Maximum lifespan is the theoretic maximum age humans can achieve. This is determined by the Hayflick limit, which defines the number of times cells can divide. To date, this lifespan generally last about 120 years. While everyone has his or her own maximum lifespan, it rarely runs to 120 years of age. The genetic factors that regulate this and are determined by one’s DNA, are mostly immutable at the current time. But the question remains: If our individual maximum lifespan is written into our DNA, how do we achieve that?
To understand how to live longer, we must first understand how and why we die short of our theoretic maximum. More importantly, what are the factors that one can alter?
Under age 45, believe it or not, the most common cause of death is accidents. In my case, at age 26, I was within seconds of dying when I encountered a problem with an airplane I was student piloting, which nearly crashed during a maneuver. Fortunately, I only managed to scare some cows (and myself). Whereas I was able to figure out the problem and avoid an untimely demise, many incidents are often difficult to avoid.

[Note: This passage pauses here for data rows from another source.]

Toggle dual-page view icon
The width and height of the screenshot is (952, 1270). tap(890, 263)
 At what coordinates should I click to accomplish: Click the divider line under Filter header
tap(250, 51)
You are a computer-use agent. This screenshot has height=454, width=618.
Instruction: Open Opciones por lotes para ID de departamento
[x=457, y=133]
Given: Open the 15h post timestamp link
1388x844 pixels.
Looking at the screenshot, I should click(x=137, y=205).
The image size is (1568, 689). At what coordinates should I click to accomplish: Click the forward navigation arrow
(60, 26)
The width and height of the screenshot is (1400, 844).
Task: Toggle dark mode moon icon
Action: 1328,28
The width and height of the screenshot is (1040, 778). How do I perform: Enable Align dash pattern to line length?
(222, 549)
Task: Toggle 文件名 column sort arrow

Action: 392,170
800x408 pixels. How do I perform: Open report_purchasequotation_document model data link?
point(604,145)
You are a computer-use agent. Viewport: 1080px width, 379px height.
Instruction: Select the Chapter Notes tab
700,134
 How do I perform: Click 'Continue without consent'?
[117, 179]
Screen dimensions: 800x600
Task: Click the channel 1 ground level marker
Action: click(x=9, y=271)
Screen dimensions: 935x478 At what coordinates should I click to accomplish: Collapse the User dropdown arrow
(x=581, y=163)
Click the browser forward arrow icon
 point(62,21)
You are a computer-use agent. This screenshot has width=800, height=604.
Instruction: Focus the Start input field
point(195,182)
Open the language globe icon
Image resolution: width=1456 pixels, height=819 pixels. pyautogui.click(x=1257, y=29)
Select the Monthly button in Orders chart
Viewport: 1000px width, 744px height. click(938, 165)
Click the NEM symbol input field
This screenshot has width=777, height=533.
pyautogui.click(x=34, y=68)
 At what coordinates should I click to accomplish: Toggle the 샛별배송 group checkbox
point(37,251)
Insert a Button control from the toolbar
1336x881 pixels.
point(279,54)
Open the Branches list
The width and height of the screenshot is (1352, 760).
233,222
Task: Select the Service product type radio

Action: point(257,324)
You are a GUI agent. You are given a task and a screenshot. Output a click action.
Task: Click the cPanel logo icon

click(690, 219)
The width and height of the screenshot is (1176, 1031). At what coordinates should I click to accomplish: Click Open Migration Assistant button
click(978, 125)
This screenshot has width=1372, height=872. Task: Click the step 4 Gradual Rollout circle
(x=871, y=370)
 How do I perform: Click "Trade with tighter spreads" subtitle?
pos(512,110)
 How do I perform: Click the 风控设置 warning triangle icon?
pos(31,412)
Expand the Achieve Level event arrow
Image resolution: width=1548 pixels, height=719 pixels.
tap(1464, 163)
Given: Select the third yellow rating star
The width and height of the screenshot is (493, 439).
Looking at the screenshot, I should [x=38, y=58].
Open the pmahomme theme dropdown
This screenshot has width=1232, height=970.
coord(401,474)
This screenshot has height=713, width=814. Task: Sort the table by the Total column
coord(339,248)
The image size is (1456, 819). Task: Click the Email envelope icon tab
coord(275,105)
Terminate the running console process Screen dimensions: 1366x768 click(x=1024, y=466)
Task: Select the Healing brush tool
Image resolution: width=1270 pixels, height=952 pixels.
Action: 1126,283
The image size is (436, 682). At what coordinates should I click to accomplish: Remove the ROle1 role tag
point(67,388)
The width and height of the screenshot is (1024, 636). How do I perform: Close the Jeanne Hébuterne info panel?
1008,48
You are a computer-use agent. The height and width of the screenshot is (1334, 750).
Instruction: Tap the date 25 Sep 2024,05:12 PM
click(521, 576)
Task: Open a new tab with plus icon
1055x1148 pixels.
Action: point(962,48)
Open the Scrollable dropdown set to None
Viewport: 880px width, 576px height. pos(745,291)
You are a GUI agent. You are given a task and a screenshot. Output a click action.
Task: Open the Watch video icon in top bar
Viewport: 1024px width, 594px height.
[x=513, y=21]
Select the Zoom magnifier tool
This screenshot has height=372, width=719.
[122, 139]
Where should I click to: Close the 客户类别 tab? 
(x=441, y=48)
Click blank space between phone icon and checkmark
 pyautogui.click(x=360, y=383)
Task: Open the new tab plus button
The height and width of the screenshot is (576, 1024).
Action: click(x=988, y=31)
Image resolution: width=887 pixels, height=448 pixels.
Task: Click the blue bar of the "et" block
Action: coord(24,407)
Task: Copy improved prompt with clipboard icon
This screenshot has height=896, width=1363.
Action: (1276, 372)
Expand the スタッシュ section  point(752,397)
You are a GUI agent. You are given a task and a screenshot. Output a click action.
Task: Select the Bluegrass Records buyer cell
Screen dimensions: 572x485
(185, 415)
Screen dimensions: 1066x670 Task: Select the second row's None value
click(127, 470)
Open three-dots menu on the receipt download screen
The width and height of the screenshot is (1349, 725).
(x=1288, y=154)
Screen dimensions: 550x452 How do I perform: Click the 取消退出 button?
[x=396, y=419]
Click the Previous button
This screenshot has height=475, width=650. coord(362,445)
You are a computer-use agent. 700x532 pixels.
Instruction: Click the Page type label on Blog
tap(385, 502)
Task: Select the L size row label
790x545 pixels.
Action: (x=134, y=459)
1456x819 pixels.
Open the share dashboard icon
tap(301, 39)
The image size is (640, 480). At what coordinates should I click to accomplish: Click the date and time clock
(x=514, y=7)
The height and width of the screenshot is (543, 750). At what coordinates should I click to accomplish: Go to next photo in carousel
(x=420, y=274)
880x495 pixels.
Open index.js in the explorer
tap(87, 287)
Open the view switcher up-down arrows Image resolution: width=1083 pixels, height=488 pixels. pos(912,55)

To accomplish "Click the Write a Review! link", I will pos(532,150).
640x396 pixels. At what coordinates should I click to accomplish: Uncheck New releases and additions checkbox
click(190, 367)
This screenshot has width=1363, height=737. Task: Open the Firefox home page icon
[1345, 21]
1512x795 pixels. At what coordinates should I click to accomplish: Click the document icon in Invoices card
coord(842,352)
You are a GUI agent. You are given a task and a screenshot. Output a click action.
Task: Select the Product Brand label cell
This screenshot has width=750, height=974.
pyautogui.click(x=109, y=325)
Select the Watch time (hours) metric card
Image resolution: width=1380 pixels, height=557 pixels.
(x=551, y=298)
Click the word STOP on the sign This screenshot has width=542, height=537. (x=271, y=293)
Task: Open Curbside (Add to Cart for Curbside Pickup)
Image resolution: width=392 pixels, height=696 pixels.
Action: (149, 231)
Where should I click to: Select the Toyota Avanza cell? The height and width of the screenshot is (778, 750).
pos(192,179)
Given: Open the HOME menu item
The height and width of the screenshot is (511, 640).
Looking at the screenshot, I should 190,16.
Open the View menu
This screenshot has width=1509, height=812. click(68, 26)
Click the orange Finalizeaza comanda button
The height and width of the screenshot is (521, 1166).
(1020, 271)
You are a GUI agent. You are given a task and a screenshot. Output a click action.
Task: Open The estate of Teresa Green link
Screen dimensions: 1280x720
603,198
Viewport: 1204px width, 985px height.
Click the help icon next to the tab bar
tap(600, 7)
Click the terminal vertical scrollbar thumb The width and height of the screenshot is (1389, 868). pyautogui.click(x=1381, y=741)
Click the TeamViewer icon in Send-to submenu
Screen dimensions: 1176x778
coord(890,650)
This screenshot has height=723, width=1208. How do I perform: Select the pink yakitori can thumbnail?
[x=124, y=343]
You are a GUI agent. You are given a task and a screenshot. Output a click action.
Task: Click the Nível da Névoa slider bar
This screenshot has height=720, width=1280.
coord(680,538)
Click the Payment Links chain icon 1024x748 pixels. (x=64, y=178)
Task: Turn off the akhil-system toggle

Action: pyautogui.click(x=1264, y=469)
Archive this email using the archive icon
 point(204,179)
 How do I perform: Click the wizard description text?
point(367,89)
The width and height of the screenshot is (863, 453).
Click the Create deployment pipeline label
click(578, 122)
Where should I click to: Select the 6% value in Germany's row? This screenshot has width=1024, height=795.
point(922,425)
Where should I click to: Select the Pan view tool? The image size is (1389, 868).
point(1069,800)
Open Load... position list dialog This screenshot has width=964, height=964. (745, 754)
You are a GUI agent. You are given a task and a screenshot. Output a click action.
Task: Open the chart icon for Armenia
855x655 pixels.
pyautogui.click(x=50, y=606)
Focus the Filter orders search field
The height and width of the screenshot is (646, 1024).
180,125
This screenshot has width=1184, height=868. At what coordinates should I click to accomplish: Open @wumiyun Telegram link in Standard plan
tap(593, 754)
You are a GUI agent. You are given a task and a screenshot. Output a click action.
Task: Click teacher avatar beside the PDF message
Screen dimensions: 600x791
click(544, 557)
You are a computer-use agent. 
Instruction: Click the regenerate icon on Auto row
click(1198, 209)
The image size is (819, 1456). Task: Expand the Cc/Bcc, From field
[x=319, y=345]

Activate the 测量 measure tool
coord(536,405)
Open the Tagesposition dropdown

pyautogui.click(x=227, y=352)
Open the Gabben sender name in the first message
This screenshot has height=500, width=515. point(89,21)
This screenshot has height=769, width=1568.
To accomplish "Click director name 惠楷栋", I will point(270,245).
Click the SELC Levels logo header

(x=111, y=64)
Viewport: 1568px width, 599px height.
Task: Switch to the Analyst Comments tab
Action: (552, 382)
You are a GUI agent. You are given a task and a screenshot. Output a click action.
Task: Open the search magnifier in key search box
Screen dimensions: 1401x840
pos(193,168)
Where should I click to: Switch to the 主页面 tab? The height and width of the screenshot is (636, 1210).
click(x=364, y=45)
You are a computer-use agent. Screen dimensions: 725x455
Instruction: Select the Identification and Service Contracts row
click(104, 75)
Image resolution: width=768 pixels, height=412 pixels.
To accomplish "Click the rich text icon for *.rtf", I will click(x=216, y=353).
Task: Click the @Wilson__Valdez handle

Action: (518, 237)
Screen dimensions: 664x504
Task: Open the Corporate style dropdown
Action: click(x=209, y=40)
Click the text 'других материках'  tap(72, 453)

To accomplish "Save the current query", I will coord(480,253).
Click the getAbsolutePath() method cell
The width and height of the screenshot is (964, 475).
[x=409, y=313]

Alcohol is frequently a contributing factor in quite a large number of fatal accidents. Likewise, an alterable factor in trauma-induced death is the wearing of helmets while biking, motorcycling, and snow skiing. Actress Natasha Richardson’s tragic death to what was deemed initially to be an insignificant head trauma is only the most recent notable example. I was once asked to help evaluate the death of a female passenger who fell off the back of a motorcycle that was coming to a stop. Despite riding at a very slow speed, when she fell backwards striking her head on the pavement without a helmet, she died immediately.
It is also interesting note that since 1994, deaths from traffic accidents have steadily decreased due to mandatory seatbelts, airbags, and improved automotive design. Yet, taking its place is a different type of accident which, for the first time ever, outnumbers traffic deaths: drug-related deaths. And a leading proportion has been misuse of prescription drugs, a sadly preventable form of death.
Under age 65, the largest number of human deaths relates to cancer. Such tremendous strides have been made in cancer therapy that many cancers can now be regarded as not a death sentence but as a chronic illness if not cured entirely. The reduction in cigarette smoking has been a great help not only to cancer but even more so to preventing vascular disease. Cessation of cigarette smoking may decrease risk of vascular disease by as much as 70% in some.
Vascular disease is the largest cause of death in the over-65 age group. In fact, heart attacks and strokes account for over one-third of the annual death toll for all ages combined. This we have the biggest opportunities for prevention.
Hypertension is a significant factor in vascular disease and kidney failure. Ideal blood pressure is around 100/60. Physicians have more aggressively treated hypertension every year. Recently, treatment is recommended for pressures chronically over 130/80.
Hyperlipidemia, abnormally elevated levels of lipids or lipoproteins in the blood, is treatable in most cases and is another independent risk factor in vascular disease. The use of statins has been a leading factor toward improved health and also appears to help reduce the risk of Alzheimer’s disease.
A more subtle contribution to risk reduction has been the use of anti-platelet drugs, particularly aspirin. An effective preventive therapy for stroke and heart attack, aspirin also helps in the prevention of certain types of colon cancer and possibly breast cancer.
Prevention or treatment of obesity is also important. There are an estimated 300,000 preventable deaths annually from diabetes, for which obesity is a huge risk factor. Obesity is also an independent risk factor in many other diseases like heart disease and hypertension. Curiously, underfeeding (but not undernourishment) is well known to increase lifespan in rats. This type of underfeeding, which is really a diet aimed to achieving the lower limit of ideal weight, can positively impact health and longevity in humans as well.
Overall, although you cannot change who your parents are and the DNA they gave you, you can manipulate the environment to which the DNA is exposed and get the most out of it in terms of improved health and longevity.